Argued June 12th, 1930
Decided July 9th, 1930.
ACTION to recover damages for failure to pay for stock alleged to have been purchased by the defendant, brought to the Court of Common Pleas for New Haven County by appeal from the City Court of New Haven, and tried to the court, Pickett, J.; judgment for the defendant and appeal by the plaintiff. No error.
David M. Richman, for the appellant (plaintiff).
James F. Rosen, with whom was Israel W. Cutler, and, on the brief, Albert M. Herrmann, for the appellee (defendant).
On the appeal from the City Court of New Haven which rendered a judgment for $26.40, the Court of Common Pleas reversed this judgment and rendered its judgment for the defendant, from which the plaintiff has appealed. The amount involved is $26.40. No principle or question affected with a public interest is involved. In an appeal from a motion setting aside a verdict of an inconsiderable amount we held in Bennett v. United Lumber Supply Co., 110 Conn. 536, 538, 148 A. 369: "The underlying question in a motion to set aside a verdict of this inconsiderable amount in a case of this character where . . . no principle or question affected with a public interest is involved, is not whether a wrong conclusion of the jury should be allowed to prevail, but whether the State should be subjected to the large expense a new trial would involve and whether the machinery of the court should be used for a considerable period in order to give a litigant the right to try his case over again and perhaps in another trial secure a verdict which would relieve him from paying a small judgment."
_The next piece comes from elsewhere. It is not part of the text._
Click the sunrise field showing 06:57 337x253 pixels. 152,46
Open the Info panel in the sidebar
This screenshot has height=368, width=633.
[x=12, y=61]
The same rule must prevail whether the judgment appealed from was in favor of the plaintiff or the defendant, or the case one to the jury or court. The amount involved is "too trivial to warrant a renewal of this controversy." In cases of this character appeals should not be taken to this court "unless the case be one which involves something more than a trifling sum of money." This case is not of that character. For that reason we determine the appeal without considering it upon its merits.